We had an appointment scheduled a few days later, and that morning, when I got dressed, my jeans were really tight. I had noticed before that they’d been a little snug, but that morning, they were uncomfortably tight, almost couldn’t-get-them-zipped tight. “Wow,” I wondered, “Did I gain 10 pounds (5 kg) overnight?”

I reminded myself that my mind could play tricks on me and that this was just ”one of those fat days.” I went to my friend’s home, and after my massage, she invited me to stay for lunch.

“Oh, here we go,” I thought. “She’s trying to show me how great her new food plan is.” But since it was lunchtime and whatever she was cooking smelled good, I accepted.

The lunch was nutritious, well balanced, and filling, and we enjoyed talking about program and our lives. I left in my tight jeans thinking how much I valued this person in my life.

As I lay watching TV that night with my thighs begging for release from the restrictive denim, I decided I could do that food plan for one day. I called my sponsor and committed to giving it a try. Then, I called my friend and got the information on what to do. Turns out, it is one of the food plans now listed in the Where Do I Start? pamphlet, one I had looked at before but was unwilling to consider.

“Okay, HP, I will do this with some modifications because I am not willing to give up certain items not allowed on this plan. But I will weigh and measure and reduce their frequency of use.” Higher Power and my sponsor said okay, and the commitment was made. For the first time since joining OA, I bought a food scale and began measuring my food at home. The content of my meals changed, the amounts of some foods increased and others decreased, but I was always satisfied when I finished my meals. Each morning, I committed to doing this for one more day. It was easier than I ever would have thought, and within a year, my weight had dropped from 170 pounds (77 kg) to 140 pounds (64 kg). It has remained stable at that number for years.

My recovery has continued to grow in so many ways, but I enjoy the freedoms of being in a physically healthy body and not having to wonder if I could be doing more to achieve abstinence and recovery.

Physical recovery is of equal importance to emotional and spiritual recovery, and I have a threefold illness with a threefold solution. I could not have accepted and stuck to this food plan had I not done the foundational work over the years. HP had a plan, and it came to pass in just the right sequence.

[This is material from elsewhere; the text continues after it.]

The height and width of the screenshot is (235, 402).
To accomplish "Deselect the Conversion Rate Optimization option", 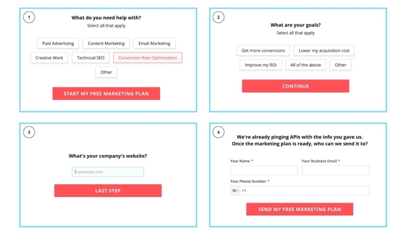I will pos(148,58).
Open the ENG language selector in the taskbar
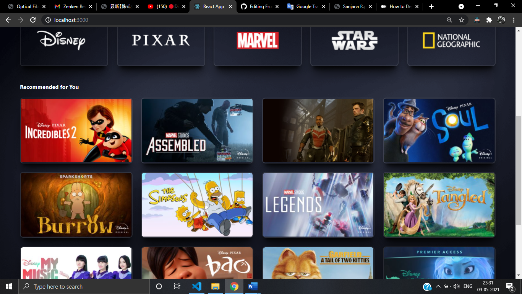The height and width of the screenshot is (294, 522). pyautogui.click(x=467, y=286)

I am grateful for every experience I’ve had in this journey and look forward to what is ahead. One day at a time, I can commit to a structured food plan that nourishes me in all ways. And the items I was not willing to let go of are no longer a part of my food plan. They have just slipped away as I realized I no longer needed them.

One last thing, the tight jeans belonged to my husband! My Higher Power will do anything to get my attention.

— Cyndy L.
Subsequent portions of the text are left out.